= Beginning of Section =

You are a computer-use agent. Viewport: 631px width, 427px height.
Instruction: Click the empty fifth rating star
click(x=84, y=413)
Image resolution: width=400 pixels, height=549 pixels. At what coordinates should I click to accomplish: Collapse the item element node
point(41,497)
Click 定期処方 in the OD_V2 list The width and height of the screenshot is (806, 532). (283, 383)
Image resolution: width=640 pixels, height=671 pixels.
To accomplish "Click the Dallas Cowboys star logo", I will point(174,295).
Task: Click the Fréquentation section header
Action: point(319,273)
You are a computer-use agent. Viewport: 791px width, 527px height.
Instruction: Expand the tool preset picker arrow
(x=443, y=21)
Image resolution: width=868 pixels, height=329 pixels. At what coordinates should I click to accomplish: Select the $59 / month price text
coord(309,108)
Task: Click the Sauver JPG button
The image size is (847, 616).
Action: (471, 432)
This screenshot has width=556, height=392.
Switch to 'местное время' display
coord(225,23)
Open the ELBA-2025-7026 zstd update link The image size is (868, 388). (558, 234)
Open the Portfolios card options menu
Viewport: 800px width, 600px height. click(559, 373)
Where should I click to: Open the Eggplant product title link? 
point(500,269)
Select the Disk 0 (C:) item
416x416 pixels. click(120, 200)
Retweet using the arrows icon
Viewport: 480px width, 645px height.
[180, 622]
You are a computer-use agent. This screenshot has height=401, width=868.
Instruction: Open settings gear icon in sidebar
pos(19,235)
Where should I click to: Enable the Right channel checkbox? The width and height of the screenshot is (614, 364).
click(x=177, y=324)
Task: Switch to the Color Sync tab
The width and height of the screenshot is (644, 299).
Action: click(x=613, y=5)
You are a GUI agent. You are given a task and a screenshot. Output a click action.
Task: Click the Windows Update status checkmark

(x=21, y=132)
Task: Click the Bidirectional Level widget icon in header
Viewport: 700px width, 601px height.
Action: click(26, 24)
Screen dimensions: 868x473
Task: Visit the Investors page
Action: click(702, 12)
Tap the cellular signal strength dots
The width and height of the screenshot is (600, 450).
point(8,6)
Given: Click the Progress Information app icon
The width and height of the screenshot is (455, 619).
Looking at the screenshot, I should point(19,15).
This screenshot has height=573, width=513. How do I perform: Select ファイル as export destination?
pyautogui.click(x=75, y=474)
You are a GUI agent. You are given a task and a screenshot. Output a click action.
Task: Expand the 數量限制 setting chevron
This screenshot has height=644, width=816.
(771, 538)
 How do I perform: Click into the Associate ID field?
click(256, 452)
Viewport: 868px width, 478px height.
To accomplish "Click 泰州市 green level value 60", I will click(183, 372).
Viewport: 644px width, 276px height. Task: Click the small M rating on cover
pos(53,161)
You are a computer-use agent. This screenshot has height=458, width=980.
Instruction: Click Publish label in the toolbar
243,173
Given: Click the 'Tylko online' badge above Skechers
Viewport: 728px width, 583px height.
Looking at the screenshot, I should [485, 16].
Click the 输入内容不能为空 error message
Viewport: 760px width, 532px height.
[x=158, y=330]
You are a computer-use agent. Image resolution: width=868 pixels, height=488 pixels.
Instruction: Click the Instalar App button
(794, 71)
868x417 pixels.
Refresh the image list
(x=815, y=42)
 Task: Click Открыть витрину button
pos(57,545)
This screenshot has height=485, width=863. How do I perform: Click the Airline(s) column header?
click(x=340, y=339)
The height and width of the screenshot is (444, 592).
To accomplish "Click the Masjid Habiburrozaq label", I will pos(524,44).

= End of Section =

**TASK DESCRIPTION:** Copy the full listing verbatim.

**PROBLEM SOLUTION:**
You are a computer-use agent. Viewport: 631px width, 427px height.
Instruction: Click the empty fifth rating star
click(x=84, y=413)
Image resolution: width=400 pixels, height=549 pixels. At what coordinates should I click to accomplish: Collapse the item element node
point(41,497)
Click 定期処方 in the OD_V2 list The width and height of the screenshot is (806, 532). (283, 383)
Image resolution: width=640 pixels, height=671 pixels.
To accomplish "Click the Dallas Cowboys star logo", I will point(174,295).
Task: Click the Fréquentation section header
Action: point(319,273)
You are a computer-use agent. Viewport: 791px width, 527px height.
Instruction: Expand the tool preset picker arrow
(x=443, y=21)
Image resolution: width=868 pixels, height=329 pixels. At what coordinates should I click to accomplish: Select the $59 / month price text
coord(309,108)
Task: Click the Sauver JPG button
The image size is (847, 616).
Action: (471, 432)
This screenshot has width=556, height=392.
Switch to 'местное время' display
coord(225,23)
Open the ELBA-2025-7026 zstd update link The image size is (868, 388). (558, 234)
Open the Portfolios card options menu
Viewport: 800px width, 600px height. click(559, 373)
Where should I click to: Open the Eggplant product title link? 
point(500,269)
Select the Disk 0 (C:) item
416x416 pixels. click(120, 200)
Retweet using the arrows icon
Viewport: 480px width, 645px height.
[180, 622]
You are a computer-use agent. This screenshot has height=401, width=868.
Instruction: Open settings gear icon in sidebar
pos(19,235)
Where should I click to: Enable the Right channel checkbox? The width and height of the screenshot is (614, 364).
click(x=177, y=324)
Task: Switch to the Color Sync tab
The width and height of the screenshot is (644, 299).
Action: click(x=613, y=5)
You are a GUI agent. You are given a task and a screenshot. Output a click action.
Task: Click the Windows Update status checkmark

(x=21, y=132)
Task: Click the Bidirectional Level widget icon in header
Viewport: 700px width, 601px height.
Action: click(26, 24)
Screen dimensions: 868x473
Task: Visit the Investors page
Action: click(702, 12)
Tap the cellular signal strength dots
The width and height of the screenshot is (600, 450).
point(8,6)
Given: Click the Progress Information app icon
The width and height of the screenshot is (455, 619).
Looking at the screenshot, I should point(19,15).
This screenshot has height=573, width=513. How do I perform: Select ファイル as export destination?
pyautogui.click(x=75, y=474)
You are a GUI agent. You are given a task and a screenshot. Output a click action.
Task: Expand the 數量限制 setting chevron
This screenshot has height=644, width=816.
(771, 538)
 How do I perform: Click into the Associate ID field?
click(256, 452)
Viewport: 868px width, 478px height.
To accomplish "Click 泰州市 green level value 60", I will click(183, 372).
Viewport: 644px width, 276px height. Task: Click the small M rating on cover
pos(53,161)
You are a computer-use agent. This screenshot has height=458, width=980.
Instruction: Click Publish label in the toolbar
243,173
Given: Click the 'Tylko online' badge above Skechers
Viewport: 728px width, 583px height.
Looking at the screenshot, I should [485, 16].
Click the 输入内容不能为空 error message
Viewport: 760px width, 532px height.
[x=158, y=330]
You are a computer-use agent. Image resolution: width=868 pixels, height=488 pixels.
Instruction: Click the Instalar App button
(794, 71)
868x417 pixels.
Refresh the image list
(x=815, y=42)
 Task: Click Открыть витрину button
pos(57,545)
This screenshot has height=485, width=863. How do I perform: Click the Airline(s) column header?
click(x=340, y=339)
The height and width of the screenshot is (444, 592).
To accomplish "Click the Masjid Habiburrozaq label", I will pos(524,44).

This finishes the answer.